Friday, June 23, 2006
We have had lots of debates on the floor of this Senate. We have not had a debate on what I believe is the greatest foreign policy threat to this country at this time; that is, Iran, what our policies should be toward Iran, and what we as a Congress and the Senate should do with respect to supporting the President's policy or modifying the President's policy with respect to Iran.Or maybe the idea of sanctions with real teeth designed to really do something is just a scary idea for some Senators?
The Senate has, so far, not taken any action to try to deter that development [of nuclear weapons], to try to change the political dynamic within Iran. Obviously, we have not taken any action to pursue any military force to stop them from doing so.
These are our three options, the way I see it: to get some sort of political dynamic going on within the country to change the regime; to impose sanctions or to get collaboration with other governments to stop them from developing these weapons; or, third, a military option.
I don't think we are prepared at this point to offer a military option, but with this amendment I am offering the other two.

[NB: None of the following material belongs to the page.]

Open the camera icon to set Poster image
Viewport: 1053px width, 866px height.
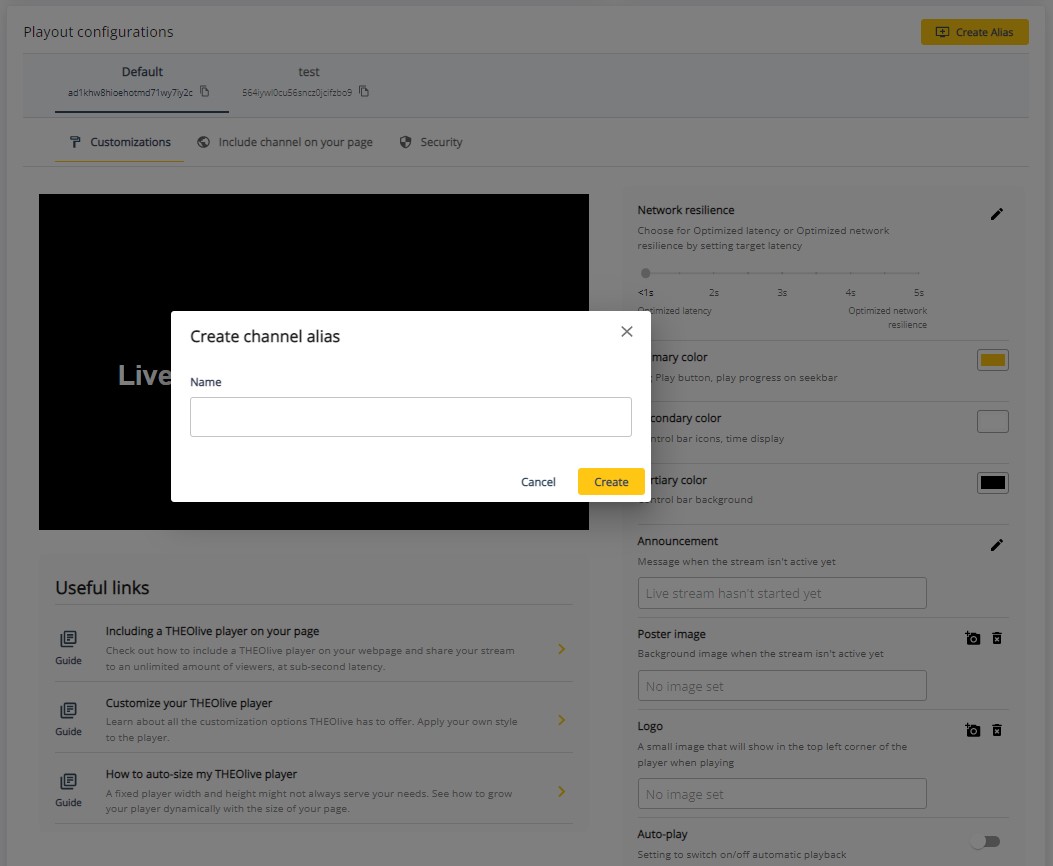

I am offering an amendment that will both support and codify Executive Order sanctions already in place against Iran; impose additional sanctions, not on Iran but on other entities that are doing business with Iran; and then try to impose a prohibition on importing into this country nuclear fuel assemblies made outside of this country if they do business with Iran.
Companies have to make a choice whether they want to do business with Iran or whether they want to do business with the United States. That is the sanctions part of it. So we need to enact these provisions because a lot of what is in place right now is done through Executive Orders.